Every month, the Canopy Realtor Association reports on the market trends happening in the Charlotte Region. This month, the main story is inventory remaining at historically low levels. A balanced market between buyers and sellers is typically considered to be a 4-6 month supply of homes. In the entire Charlotte Region, we now sit at just a 1.5 month supply. This means that just 5,309 homes are listed for sale right now, down 27.3% from the 7,307 homes listed for sale last August. If we wanted that 4-6 month supply, we would need 14,000 to 21,000 homes listed for sale right now.

Not only are there fewer homes for sale, but listed homes are sitting on the market for longer before a sale. Last August, homes were going under contract in an average of 19 days. This August, homes are spending 29 days on the market before going under contract. This is a 52.6% increase year over year. This can be worrying for sellers who are anticipating a quick sale as it is less likely to happen. However, it can be great for buyers so they don’t have to rush into what is most likely the largest single investment they will make.

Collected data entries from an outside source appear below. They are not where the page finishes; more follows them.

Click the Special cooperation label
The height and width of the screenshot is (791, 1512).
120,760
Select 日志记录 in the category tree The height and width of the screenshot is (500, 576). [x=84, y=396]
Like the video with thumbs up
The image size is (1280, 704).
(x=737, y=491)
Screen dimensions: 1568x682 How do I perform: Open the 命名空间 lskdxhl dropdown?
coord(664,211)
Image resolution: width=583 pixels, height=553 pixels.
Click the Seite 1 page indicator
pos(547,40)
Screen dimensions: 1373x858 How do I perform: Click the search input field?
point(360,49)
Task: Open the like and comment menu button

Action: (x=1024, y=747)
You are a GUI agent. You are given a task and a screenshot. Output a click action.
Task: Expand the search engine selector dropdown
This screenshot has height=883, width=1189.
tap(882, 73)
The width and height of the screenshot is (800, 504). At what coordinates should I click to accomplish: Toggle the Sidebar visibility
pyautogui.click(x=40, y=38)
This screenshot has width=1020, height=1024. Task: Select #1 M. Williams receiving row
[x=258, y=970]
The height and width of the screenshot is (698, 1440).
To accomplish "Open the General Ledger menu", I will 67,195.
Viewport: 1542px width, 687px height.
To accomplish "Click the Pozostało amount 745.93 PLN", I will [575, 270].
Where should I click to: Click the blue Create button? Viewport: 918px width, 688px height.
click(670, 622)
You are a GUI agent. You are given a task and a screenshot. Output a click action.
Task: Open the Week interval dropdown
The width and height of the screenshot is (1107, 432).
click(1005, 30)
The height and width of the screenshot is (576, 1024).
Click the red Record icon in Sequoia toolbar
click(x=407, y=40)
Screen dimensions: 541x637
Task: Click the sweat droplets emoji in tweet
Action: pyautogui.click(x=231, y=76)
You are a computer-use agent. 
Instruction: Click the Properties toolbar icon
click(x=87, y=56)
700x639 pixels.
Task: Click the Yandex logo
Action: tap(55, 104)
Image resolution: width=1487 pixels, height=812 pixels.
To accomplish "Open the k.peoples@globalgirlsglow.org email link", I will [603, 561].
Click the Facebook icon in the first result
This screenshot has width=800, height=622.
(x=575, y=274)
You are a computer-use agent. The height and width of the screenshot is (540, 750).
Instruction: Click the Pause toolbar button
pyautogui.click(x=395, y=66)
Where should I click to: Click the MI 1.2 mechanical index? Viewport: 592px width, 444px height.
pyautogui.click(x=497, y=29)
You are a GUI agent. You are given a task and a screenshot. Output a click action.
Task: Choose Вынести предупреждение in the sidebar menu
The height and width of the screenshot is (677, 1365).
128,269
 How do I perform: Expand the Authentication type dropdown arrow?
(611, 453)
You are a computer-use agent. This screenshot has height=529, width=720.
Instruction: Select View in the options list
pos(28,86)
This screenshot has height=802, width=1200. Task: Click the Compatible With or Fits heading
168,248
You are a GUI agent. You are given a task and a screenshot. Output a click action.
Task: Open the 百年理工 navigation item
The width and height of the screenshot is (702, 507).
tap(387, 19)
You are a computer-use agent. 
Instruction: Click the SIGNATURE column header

One of the causes for this slowdown is the rise in interest rates. This has caused many buyers to be priced out of the market. When interest rates were at 3%, a monthly mortgage payment for a $500,000 home would be $2,108 before taxes, fees, and escrow account funding. At 8% interest, that same monthly mortgage payment on the same $500,000 home would be $3,669 before taxes, fees, and escrow account funding. That is a difference of $1,561 per month. Over the life of the loan, the 3% interest home will pay $758,880 in mortgage payments. The 8% loan will pay $1,320,840 in mortgage payments. That’s a whopping $561,960 difference over the length of a 30-year mortgage.

Prices for these homes are still holding steady. The average list price for a home rose fractionally from $459,780 up to $474,987. This 3.3% rise has slowed dramatically from last August when we saw a 16.9% increase in home prices. This slowdown is good, but still not enough to offset the rise in interest rates. The rise in rates was enacted to slow inflation, and in this instance, it seems to have worked. We have yet to see a decrease year over year, but that may come in the next few months.

New listings (-12.3%), pending sales (9.2%), and closed sales (-14.8%) are all down year over year. This shows that this trend is here to stay for the foreseeable future. In addition, many sellers are reluctant to sell right now because they would then face the same market that buyers are facing with high prices and high mortgage rates. Staying in their home with a low interest rate loan can be preferable to dealing with the market at the moment. Due to this we are seeing a rise in home remodeling as it can be much cheaper in the long run even though it can be stressful in the short run.